The crux of the waiver doctrine rests upon conduct demonstrating an intent to relinquish a known right. If a party relies upon the other party's conduct to imply a waiver, the conduct relied upon to do so must make out a clear case of waiver. Waiver does not arise merely from forbearance for a reasonable time.
(Citations and punctuation omitted.) Id. at 522–523.
The Rowlands' assertion that Lexington waived coverage as a result of its actions during and immediately after the apparent collapse of the settlement agreement runs afoul of these principles.
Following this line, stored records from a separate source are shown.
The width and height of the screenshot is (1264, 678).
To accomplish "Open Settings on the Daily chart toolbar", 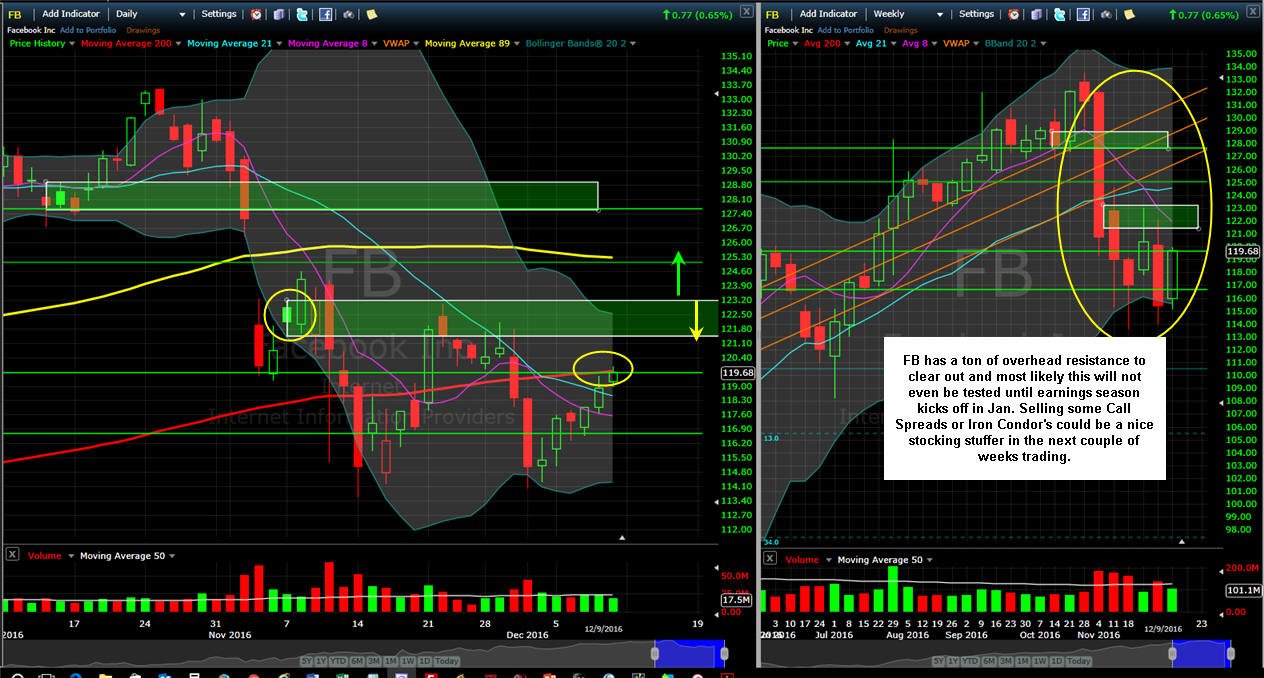I will 219,14.
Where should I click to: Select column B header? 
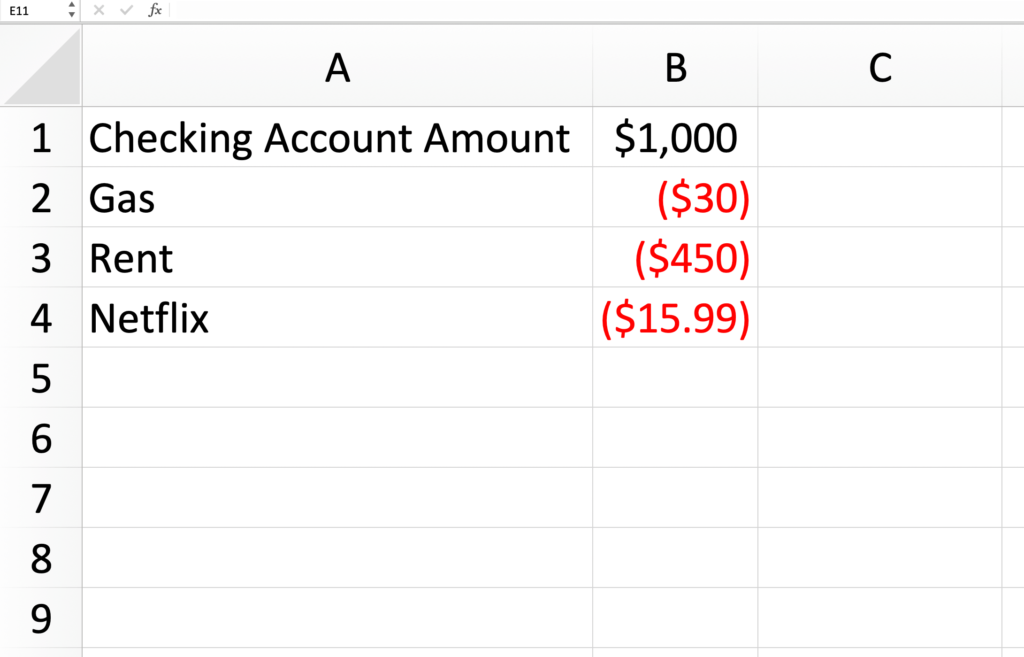coord(675,68)
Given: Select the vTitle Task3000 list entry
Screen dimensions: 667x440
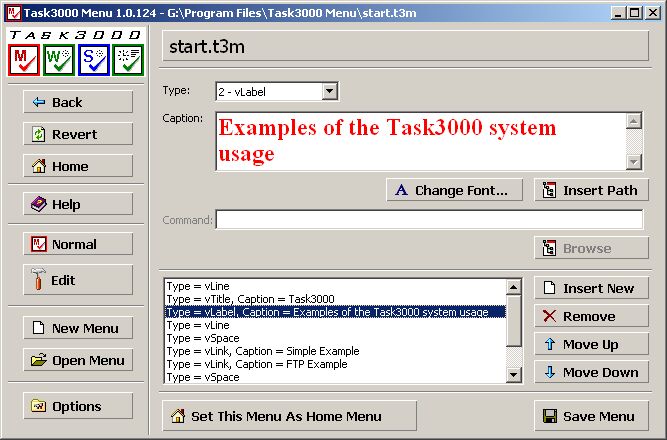Looking at the screenshot, I should point(250,299).
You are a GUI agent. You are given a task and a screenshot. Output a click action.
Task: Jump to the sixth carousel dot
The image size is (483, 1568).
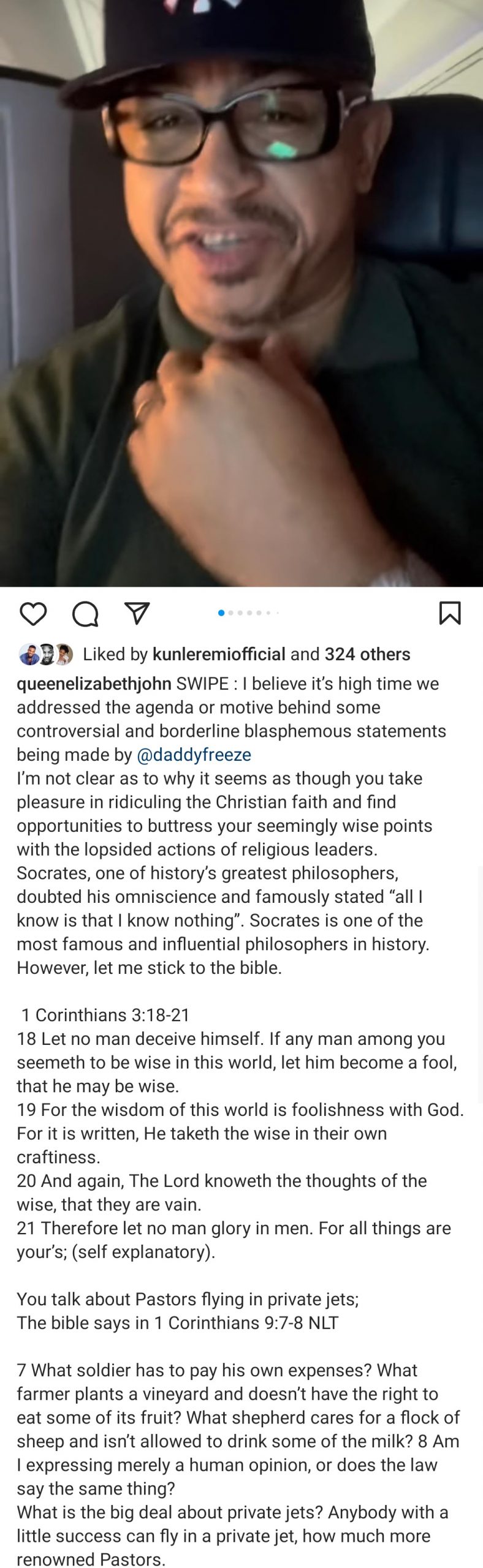[268, 612]
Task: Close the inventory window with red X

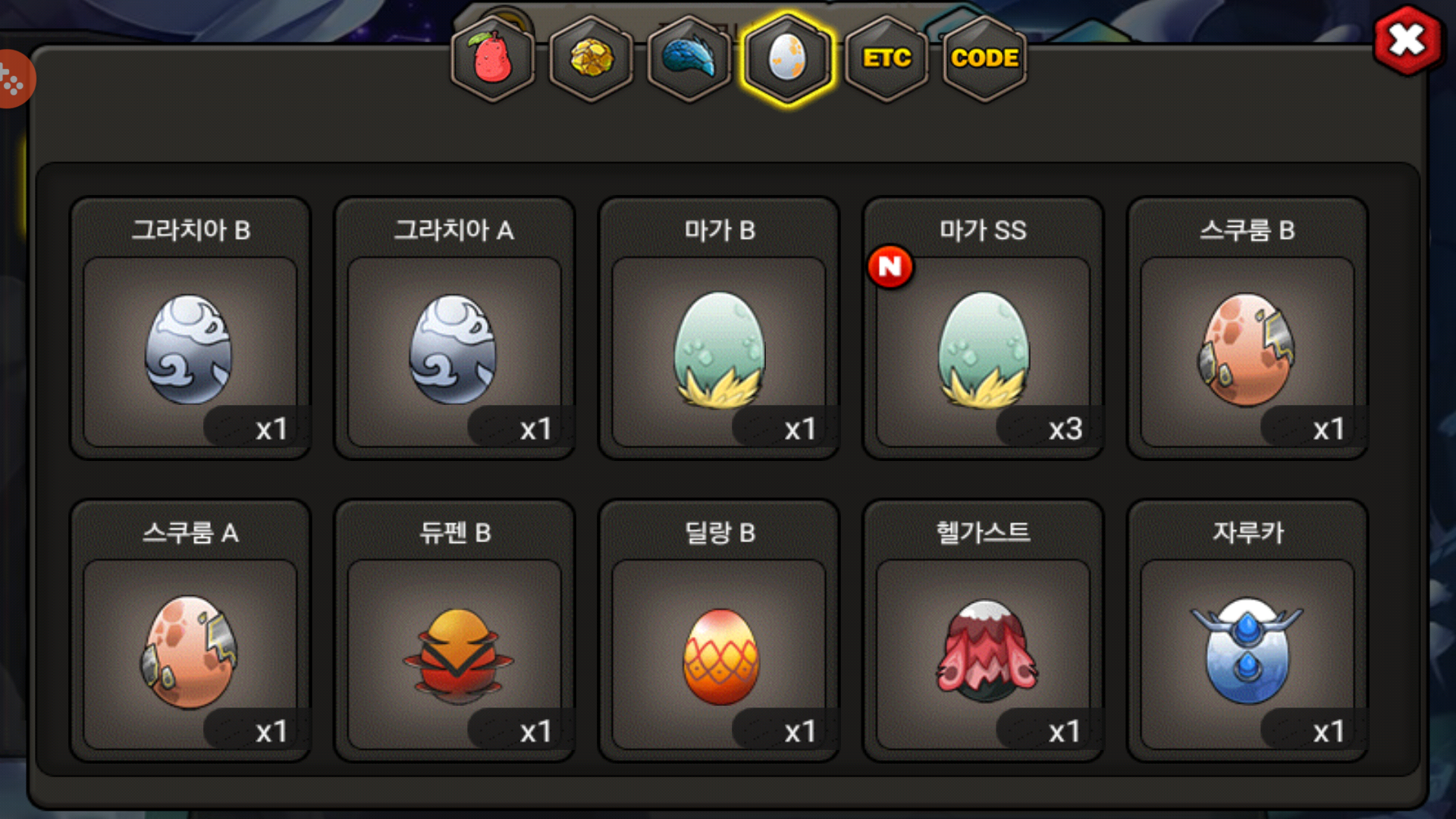Action: [x=1407, y=40]
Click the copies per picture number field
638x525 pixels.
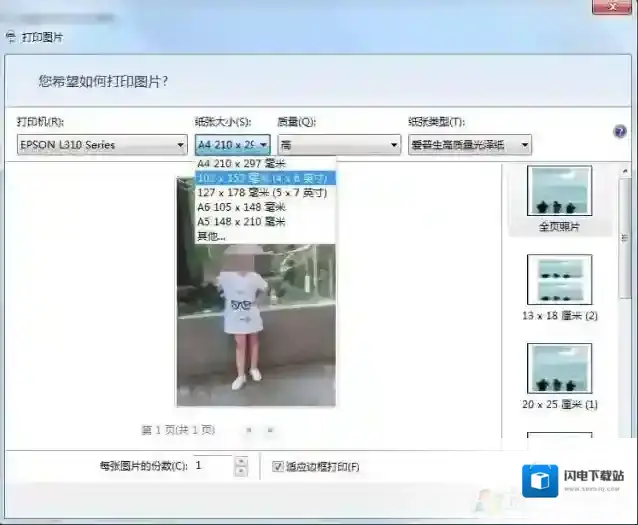coord(212,466)
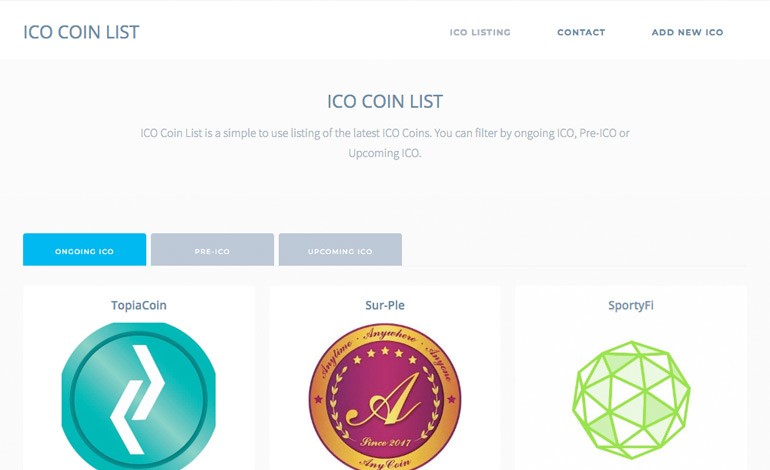Click the Sur-Ple card title
The width and height of the screenshot is (770, 470).
(385, 305)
It is undisputed that Lexington advised all parties during the settlement that it would not “drop down” and pay Medical Staffing's self-insured amount; that on the day after Medical Staffing repudiated the settlement agreement in June 2010, Lexington notified Medical Staffing that such repudiation endangered its excess coverage; and that Medical Staffing agreed in writing some months afterward that in exchange for Lexington's defense, Lexington would not be held to have waived any defenses to coverage. Given these undisputed facts, I believe that summary judgment should have been granted to Lexington on this issue.
For these reasons, I respectfully dissent. I am authorized to state that Andrews, P.J., and Ray, J., join in this dissent.
1. Because Medical Staffing's self-insured retention ($1 million less expenses incurred in investigating and defending the Rowlands' claim) was then $787,852.93, the settlement required Lexington to pay $262,147.07 (including $130,685.15 to discharge a Medicare lien).
2. Although the matter is hardly plain from the trial court's final order, the parties apparently agree that Lexington has never been under any responsibility, even faced with Medical Staffing's insolvency, to “drop down” and pay the first $1 million of the latter's liability. “The description of an excess insurer's coverage as beginning when the insured or the primary insurer had either paid or been held liable to pay the limits of the underlying policy has not generally required the excess insurer to drop down to replace the coverage of an insolvent primary insurer, although there is limited authority to the contrary.” Couch on Insurance, § 6:38 (3d ed., database updated Dec. 2012), and cases cited.
ELLINGTON, Presiding Judge.
PHIPPS, C.J., BARNES, P.J. and MILLER, J., concur. ANDREWS, P.J., RAY and BRANCH, JJ. dissent.